▶ Opdrachten:
[A] Schrijf het stuk van het verslag over dat opent met "De leden van de fractie" en sluit met "meer algemene vraag.", en verwissel daarin "VVD" voor "D66".
[B] Op welke datum is het verslag vastgesteld?

▶ Documentfragment:
27 483
Wijziging van boek 2 van het Burgerlijk Wetboek in verband met kwijting aan bestuurders en commissarissen

nr. 293
VOORLOPIG VERSLAG VAN DE VASTE COMMISSIE VOOR JUSTITIE1

Vastgesteld 29 mei 2001

Het voorbereidend onderzoek van dit wetsvoorstel heeft de commissie aanleiding gegeven tot het maken van de onderstaande opmerkingen en het stellen van de navolgende vragen.

Algemeen

De leden van de fractie van de VVD hadden kennis genomen van bovengenoemd wetsvoorstel en wilden nog enkele specifieke vragen stellen alsook een meer algemene vraag.

De leden van de CDA-fractie hadden met belangstelling kennis genomen van het voorstel. Deze leden constateerden, dat het voorstel deel uitmaakt van een pakket wetswijzigingen die voortvloeit uit de discussie over Corporate Governance. Zij betreuren het, dat de verschillende voorstellen niet in één samenhangend pakket aan de Kamers van de Staten-Generaal zijn gepresenteerd. Ook al zijn zij zich ervan bewust, dat het overgrote deel van de aanbevelingen van de zogenaamde Commissie-Peters niet via wetswijziging, maar door zelfregulering in het bedrijfsleven toegepast zullen moeten worden, een samenhangende behandeling had de mogelijkheid geboden om ook van de zijde van de Kamers een samenhang aan te brengen waar deze op zijn plaats is. Zo is er op zich alle aanleiding om de positie van bestuurders en commissarissen in termen van zowel verantwoordelijkheid als aansprakelijkheid nader te bezien in samenhang met de discussie over de structuurregeling. Door het onderhavige wetsvoorstel lijken die aspecten van de positie van bestuurders en commissarissen echter afgedaan en buiten de discussie geplaatst en dat kwam de leden hier aan het woord ongewenst voor, omdat in het kader van de beoordeling van het totale evenwicht tussen stakeholders in ondernemingen, meer in het bijzonder in ondernemingen die door vennootschappen worden gedreven, die verantwoordelijkheid en aansprakelijkheid nadere aandacht verdienen. De leden van de CDA-fractie vroegen dan ook aan de minister om in overweging te willen nemen om behandeling van dit wetsvoorstel aan te houden totdat hiermee samenhangende wetsvoorstellen op het vlak van Corporate Governance aan bod zijn.

Vragen

De aan het woord zijnde leden van de CDA-fractie motiveerden hun verzoek met de volgende opgeworpen vraagpunten.

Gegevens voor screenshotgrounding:
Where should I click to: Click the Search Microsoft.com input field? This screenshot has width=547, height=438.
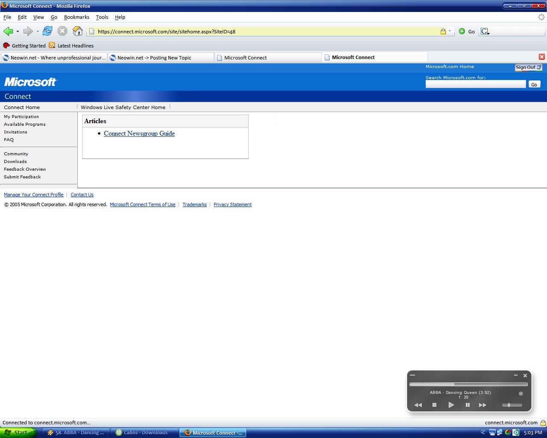(475, 84)
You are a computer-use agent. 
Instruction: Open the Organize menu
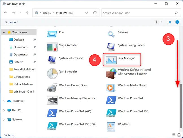(x=11, y=22)
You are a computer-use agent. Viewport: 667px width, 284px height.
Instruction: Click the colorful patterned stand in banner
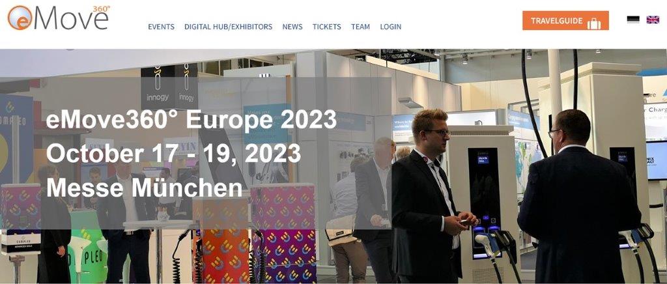pos(283,233)
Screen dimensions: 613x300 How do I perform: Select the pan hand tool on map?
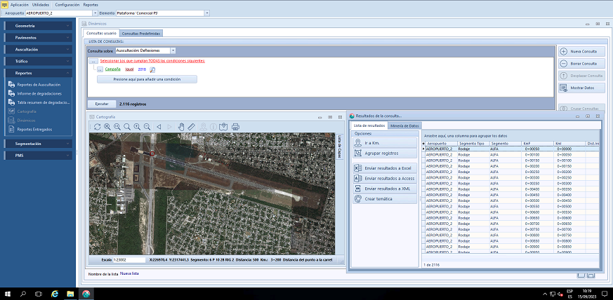point(180,127)
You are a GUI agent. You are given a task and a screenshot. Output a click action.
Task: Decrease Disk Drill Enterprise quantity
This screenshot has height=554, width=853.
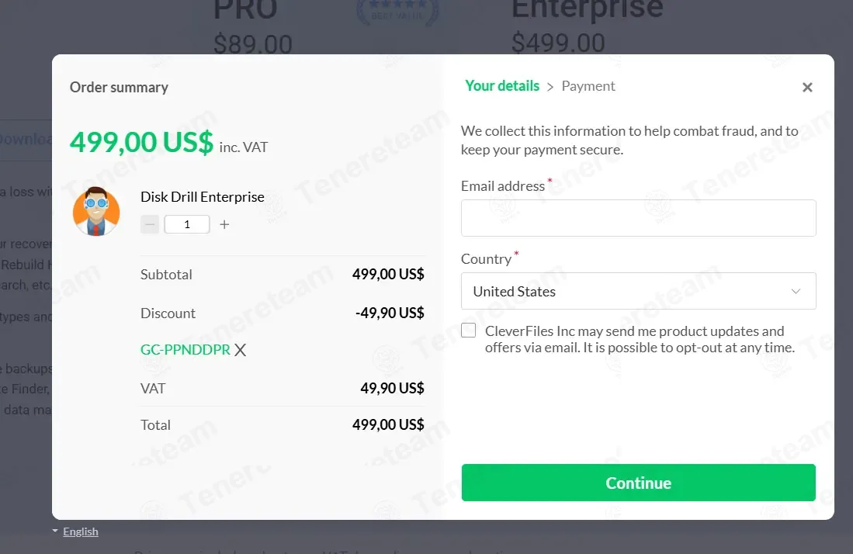[x=151, y=225]
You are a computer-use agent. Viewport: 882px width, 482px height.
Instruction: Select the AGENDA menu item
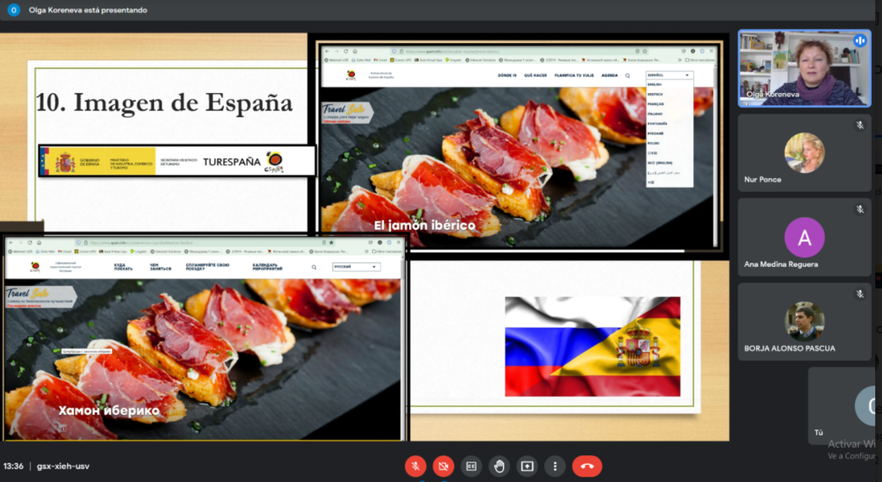pos(609,76)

▶ Uitwerkingen:
[A]
De leden van de fractie van de D66 hadden kennis genomen van bovengenoemd wetsvoorstel en wilden nog enkele specifieke vragen stellen alsook een meer algemene vraag.

[B] 29 mei 2001